The partnership began last May during a USSTRATCOM-sponsored Cybersecurity conference. That conference spawned several computer security initiatives that have yielded encouraging results, said David Mike, chief of the command's Information System Security Policy and Accreditation branch.
"The conference brought together more than 100 chief information officers and security managers from critical infrastructure companies and state and municipal governments to focus on computer security threats," said Mike. "As a result of the conference, Nebraska became the first state with a computer (emergency) response team, called "NebraskaCERT."
Also, a monthly Cyber Security Forum was established to share information among interested individuals and companies, he added.
An additional result of the conference, was that Omaha business and civic organizations cooperated to form what is called an InfraGard chapter. An InfraGard chapter is an organization through which businesses and government agencies can share threat information, intrusion incidents, system vulnerabilities and interdependencies with each other. Mike explained that the national InfraGard program was formed in 1999, as part of the federal government's effort to protect the nation's critical information systems. It serves as a national clearinghouse of cyberthreats and offers tools to help detect and prevent attacks.

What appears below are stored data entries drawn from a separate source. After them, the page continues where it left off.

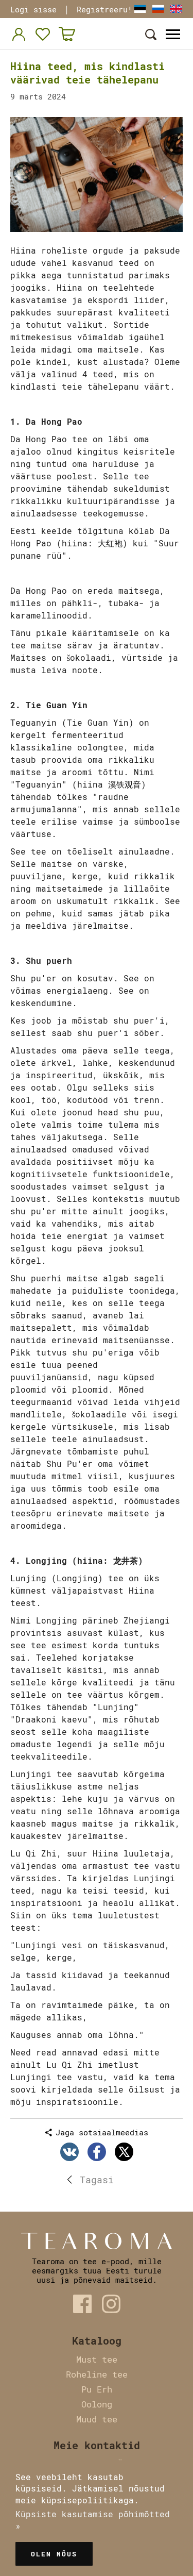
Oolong (96, 2404)
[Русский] (158, 9)
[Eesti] (140, 9)
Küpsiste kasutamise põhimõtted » (92, 2519)
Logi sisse (33, 9)
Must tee (96, 2359)
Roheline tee (97, 2374)
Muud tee (96, 2419)
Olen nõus (54, 2553)
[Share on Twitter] (124, 2152)
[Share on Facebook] (96, 2152)
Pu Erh (96, 2389)
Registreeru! (104, 9)
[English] (176, 9)
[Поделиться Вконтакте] (69, 2152)
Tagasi (97, 2179)
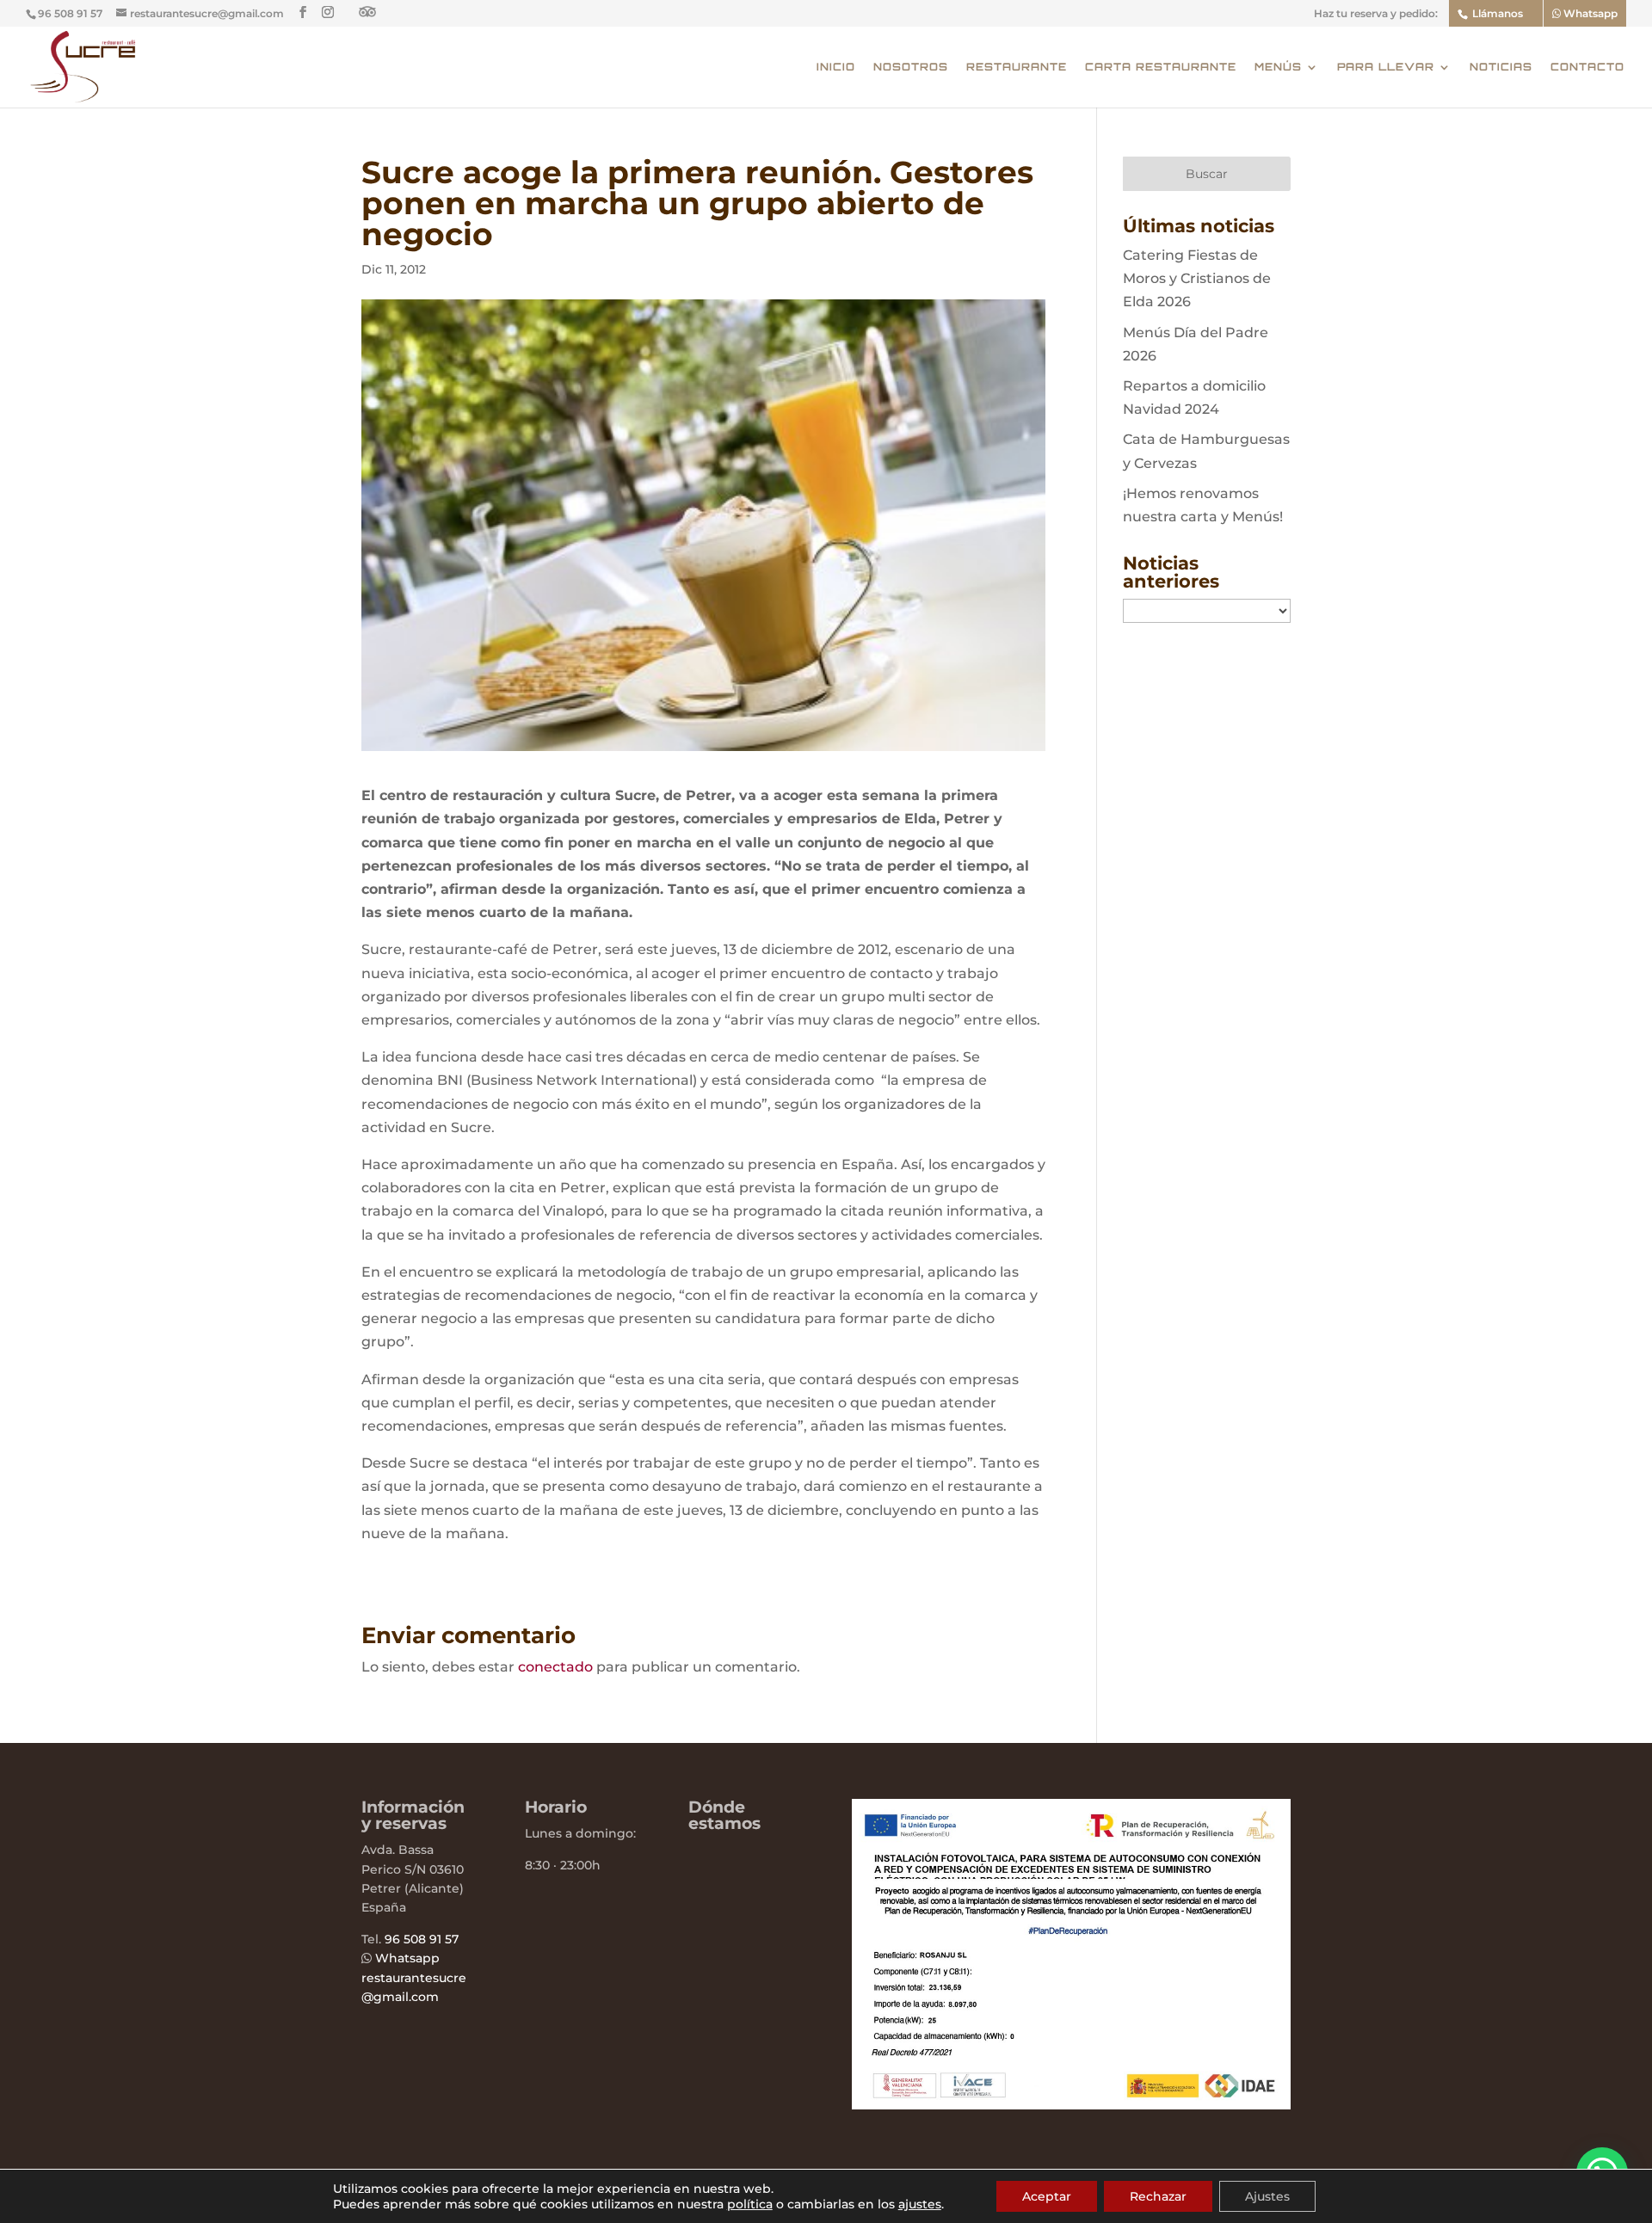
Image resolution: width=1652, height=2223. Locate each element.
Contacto (1587, 67)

InfraGard partnerships have two components: an alert network to allow members to communicate via secure e-mail, and a web site where computer security information and links to other security sites are posted. Membership in the InfraGard is anonymous by design, to facilitate the sharing of sensitive information without attribution.
"Another initiative, which will ultimately strengthen our national security posture, is USSTRATCOM's partnership with local universities," explained Mike. An example is the Peter Kiewit Institute; which initiated a merger of the University of Nebraska at Omaha's College of Information Science and Technology and the University of Nebraska-Lincoln's College of Engineering and Technology. The collaborative partnership was formed to meet the increasing need for information technology professionals in the Omaha area and around the nation.
"The Peter Kiewit Institute asked for recommended changes to the Institute's under-graduate and graduate curriculum. We suggested a specialized certification program in information security; and it was overwhelmingly endorsed by area business representatives. I think that kind of program will satisfy a vital need for more information assurance expertise," said Mike.
"USSTRATCOM's mission is strategic deterrence. For us, a strong cyber-security program is essential to protect our critical command and control information systems," he concluded.